◆ **Exercise objective**
An exact copy of the entries is required, with every image omitted.

◆ **Task inputs**
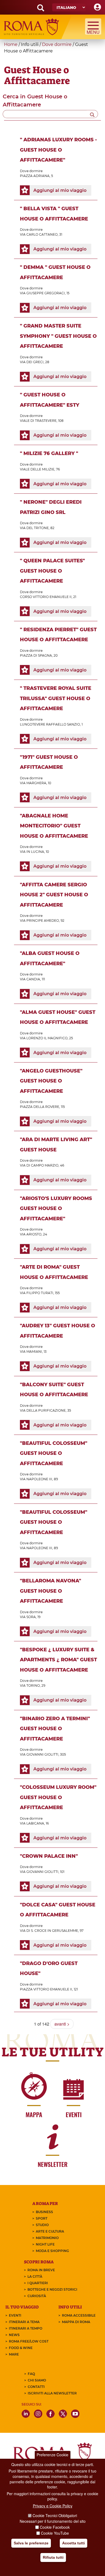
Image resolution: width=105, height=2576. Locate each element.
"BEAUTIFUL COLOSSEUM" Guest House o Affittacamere (53, 1453)
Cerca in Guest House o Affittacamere (35, 100)
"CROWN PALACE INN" (49, 1856)
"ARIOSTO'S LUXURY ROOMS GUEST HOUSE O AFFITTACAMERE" (56, 1208)
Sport (41, 2218)
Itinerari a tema (24, 2322)
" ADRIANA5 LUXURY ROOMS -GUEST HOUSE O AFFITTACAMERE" (58, 150)
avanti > (61, 2024)
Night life (45, 2244)
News (14, 2335)
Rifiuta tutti (53, 2557)
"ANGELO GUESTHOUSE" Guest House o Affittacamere (51, 1081)
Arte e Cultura (50, 2231)
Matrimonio (47, 2238)
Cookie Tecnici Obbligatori (55, 2515)
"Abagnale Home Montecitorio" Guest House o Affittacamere (54, 826)
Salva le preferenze (31, 2543)
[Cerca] (92, 114)
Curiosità (36, 2296)
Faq (31, 2374)
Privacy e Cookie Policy (52, 2505)
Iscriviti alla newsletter (52, 2393)
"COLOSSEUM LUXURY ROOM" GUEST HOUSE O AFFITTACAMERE (58, 1797)
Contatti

◆ **Written solution**
Image resolution: width=105, height=2576. Locate each element.
"BEAUTIFUL COLOSSEUM" Guest House o Affittacamere (53, 1453)
Cerca in Guest House o Affittacamere (35, 100)
"CROWN PALACE INN" (49, 1856)
"ARIOSTO'S LUXURY ROOMS GUEST HOUSE O AFFITTACAMERE" (56, 1208)
Sport (41, 2218)
Itinerari a tema (24, 2322)
" ADRIANA5 LUXURY ROOMS -GUEST HOUSE O AFFITTACAMERE" (58, 150)
avanti > (61, 2024)
Night life (45, 2244)
News (14, 2335)
Rifiuta tutti (53, 2557)
"ANGELO GUESTHOUSE" Guest House o Affittacamere (51, 1081)
Arte e Cultura (50, 2231)
Matrimonio (47, 2238)
Cookie Tecnici Obbligatori (55, 2515)
"Abagnale Home Montecitorio" Guest House o Affittacamere (54, 826)
Salva le preferenze (31, 2543)
[Cerca] (92, 114)
Curiosità (36, 2296)
Faq (31, 2374)
Privacy e Cookie Policy (52, 2505)
Iscriviti alla newsletter (52, 2393)
"COLOSSEUM LUXURY ROOM" GUEST HOUSE O AFFITTACAMERE (58, 1797)
Contatti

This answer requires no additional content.